Overlapping and parallel cerebello-cerebral networks contributing to sensorimotor control: an intrinsic functional connectivity study.
Kipping JA., Grodd W., Kumar V., Taubert M., Villringer A., Margulies DS.
In concert with sensorimotor control areas of the cerebrum, the cerebellum shows differential activation patterns during a variety of sensorimotor-related tasks. However, the spatial details and extent of the complex and heterogeneous cerebello-cerebral systems involved in action control remain uncertain. In this study, we use intrinsic functional connectivity (iFC) to examine cerebello-cerebral networks of five cerebellar lobules (I-IV, V, VI, and VIIIa/b) that have been empirically identified to form the functional basis of sensorimotor processes. A refined cerebellar seed-region selection allowed us to identify a network of primary sensorimotor and supplementary motor areas (I-V), a network of prefrontal, premotor, occipito-temporal and inferior-parietal regions (VI), and two largely overlapping networks involving premotor and superior parietal regions, the temporo-parietal junction as well as occipito-temporal regions (VIIIa/b). All networks involved the medial prefrontal/cingulate cortex. These cerebral clusters were used in a partial correlation analysis to systematically map cerebral connectivity throughout the entire cerebellum. We discuss these findings in the framework of affective and cognitive control, sensorimotor, multisensory systems, and executive/language systems.
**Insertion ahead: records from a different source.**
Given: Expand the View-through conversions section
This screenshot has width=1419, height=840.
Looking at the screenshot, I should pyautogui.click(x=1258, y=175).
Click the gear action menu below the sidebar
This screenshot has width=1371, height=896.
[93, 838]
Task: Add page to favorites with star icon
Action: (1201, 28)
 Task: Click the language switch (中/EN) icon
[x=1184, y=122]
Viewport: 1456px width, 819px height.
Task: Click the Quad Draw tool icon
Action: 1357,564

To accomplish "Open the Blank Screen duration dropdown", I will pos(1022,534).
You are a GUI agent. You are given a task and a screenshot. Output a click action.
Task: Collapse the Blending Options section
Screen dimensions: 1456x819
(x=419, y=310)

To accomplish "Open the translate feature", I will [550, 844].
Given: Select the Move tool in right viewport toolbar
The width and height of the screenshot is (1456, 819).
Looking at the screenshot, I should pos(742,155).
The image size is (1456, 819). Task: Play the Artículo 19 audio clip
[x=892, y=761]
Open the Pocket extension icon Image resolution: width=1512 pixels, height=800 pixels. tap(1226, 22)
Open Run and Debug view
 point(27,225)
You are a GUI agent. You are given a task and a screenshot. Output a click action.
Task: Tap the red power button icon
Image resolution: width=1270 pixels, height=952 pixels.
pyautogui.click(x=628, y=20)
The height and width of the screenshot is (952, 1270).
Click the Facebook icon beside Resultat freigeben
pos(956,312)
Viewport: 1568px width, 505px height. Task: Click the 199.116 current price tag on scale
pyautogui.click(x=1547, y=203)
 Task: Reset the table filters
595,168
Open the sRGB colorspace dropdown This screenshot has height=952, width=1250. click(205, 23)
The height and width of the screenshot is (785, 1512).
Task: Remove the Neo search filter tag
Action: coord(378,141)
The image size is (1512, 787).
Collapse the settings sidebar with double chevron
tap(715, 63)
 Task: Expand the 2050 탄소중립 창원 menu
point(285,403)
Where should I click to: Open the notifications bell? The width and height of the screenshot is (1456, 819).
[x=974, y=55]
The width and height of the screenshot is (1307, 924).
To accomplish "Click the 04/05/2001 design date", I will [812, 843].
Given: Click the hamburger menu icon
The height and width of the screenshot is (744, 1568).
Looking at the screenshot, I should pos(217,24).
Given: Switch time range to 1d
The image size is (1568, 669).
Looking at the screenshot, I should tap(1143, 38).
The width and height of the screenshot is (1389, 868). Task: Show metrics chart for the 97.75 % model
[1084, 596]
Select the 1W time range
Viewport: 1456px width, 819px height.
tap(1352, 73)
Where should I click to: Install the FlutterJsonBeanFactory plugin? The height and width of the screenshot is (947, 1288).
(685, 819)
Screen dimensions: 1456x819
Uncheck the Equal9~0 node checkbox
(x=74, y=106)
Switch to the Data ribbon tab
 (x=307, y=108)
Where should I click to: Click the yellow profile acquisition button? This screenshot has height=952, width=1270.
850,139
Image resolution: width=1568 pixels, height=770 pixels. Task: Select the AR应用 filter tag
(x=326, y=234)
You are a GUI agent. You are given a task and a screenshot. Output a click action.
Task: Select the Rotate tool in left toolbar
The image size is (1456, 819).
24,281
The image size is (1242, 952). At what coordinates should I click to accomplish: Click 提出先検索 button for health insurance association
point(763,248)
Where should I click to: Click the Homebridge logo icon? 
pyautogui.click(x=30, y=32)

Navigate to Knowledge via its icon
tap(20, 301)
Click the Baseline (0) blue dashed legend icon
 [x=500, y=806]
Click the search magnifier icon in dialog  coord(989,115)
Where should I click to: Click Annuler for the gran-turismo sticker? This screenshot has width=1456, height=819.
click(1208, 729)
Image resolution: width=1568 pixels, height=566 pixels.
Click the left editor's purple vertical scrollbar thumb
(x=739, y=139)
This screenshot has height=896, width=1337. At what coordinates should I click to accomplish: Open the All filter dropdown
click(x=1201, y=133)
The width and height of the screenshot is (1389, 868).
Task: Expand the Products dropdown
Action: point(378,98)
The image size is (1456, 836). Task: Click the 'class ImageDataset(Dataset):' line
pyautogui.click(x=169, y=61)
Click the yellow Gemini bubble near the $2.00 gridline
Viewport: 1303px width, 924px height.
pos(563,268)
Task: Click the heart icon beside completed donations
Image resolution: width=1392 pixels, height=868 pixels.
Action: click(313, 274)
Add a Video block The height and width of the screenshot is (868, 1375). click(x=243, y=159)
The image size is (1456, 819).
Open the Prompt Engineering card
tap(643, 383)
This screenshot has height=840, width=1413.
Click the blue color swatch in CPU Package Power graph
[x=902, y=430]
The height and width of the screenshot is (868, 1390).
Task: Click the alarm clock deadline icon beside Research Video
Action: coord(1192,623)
Within the cerebellum we found that cerebro-cerebellar systems seem to run in parallel, as indicated by distinct sublobular functional topography of prefrontal, parietal, sensorimotor, cingulate, and occipito-temporal regions. However, all areas showed overlapping connectivity to various degrees in both hemispheres. The results of both analyses demonstrate that different sublobular parts of the cerebellar lobules may dominate in different aspects of primary or higher-order sensorimotor processing. This systems-level cerebellar organization provides a more detailed structure for cerebello-cerebral interaction which contributes to our understanding of complex motor behavior.